For our purposes, the third definition is the most persuasive. We will consider or examine, in-depth, widely-accepted stories that challenge or even defy the first two definitions’ listing of facts and requirement of causality: these might include such films as LAST YEAR AT MARIENBAD, MY DINNER WITH ANDRÉ, PULP FICTION, MEMENTO, and various films by David Lynch. But our concern is not merely conceiving stories. We need to conceive good stories. It is my contention that at least one essential characteristic of a good story is that it is transformative. In other words, through the transformation of one or more of its characters, it has the potential to transform us (our understanding). Therefore, let’s consider a definition:

Story: A narrative recounting of one or more events—usually causally-linked and in sequential order—unfolding over time, with at least one primary character, who, with an audience, through interaction with that narrative’s world, experiences an internal transformation in understanding—or absent the character’s transformation, the audience’s alone—thereby achieving some measure of story value.

Admittedly long-winded and ponderous, I contend that it nonetheless accounts for the wide variation in the bulk of filmed narratives (thus far described as “story”) that matter. And, more importantly, it paves the way for an understanding of a description of structure that matters.

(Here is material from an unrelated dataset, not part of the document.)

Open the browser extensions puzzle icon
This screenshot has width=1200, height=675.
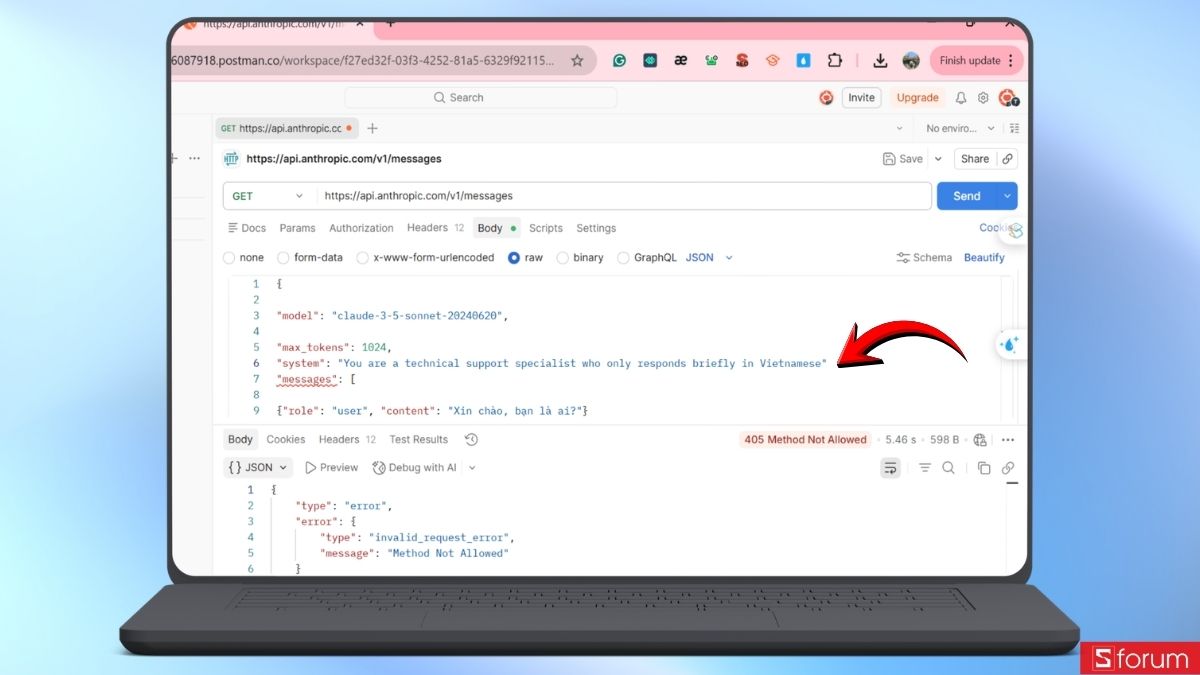[x=834, y=60]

Echoing others before her, author and screenwriting consultant, Dara Marks has pointed-out in her book, Inside Story, structure as applied to storytelling can be seen to function on both the plot level, and on a deeper emotional/intellectual level. Stories tell of events which their characters experience. This is the plot level. They also tell of the growth (or non -growth) of their characters as the result of experiencing these events. This is the emotional/intellectual level. A principle reason we continue to enjoy stories today, often watching the same film over and over, and despite the similarities one bears to another, is that we find things in successful stories which go beyond the surface events. These resonate within us, relate to our concerns, and inform us of truths which we can apply to our own lives. We can even evolve in our understanding of the same film through successive viewings over time. So there are at least two structures: the plot structure, operating on the surface, among the events of the tale, and something operating on a deeper, interior level, within its characters’ and audiences’ heads, something I will call the story structure. This is because plots are essentially just narratives with beginnings, middles, and ends. Stories, on the other hand, are what narratives mean to us. And stories have structure, too... meaning structure, as embodied by the people in them.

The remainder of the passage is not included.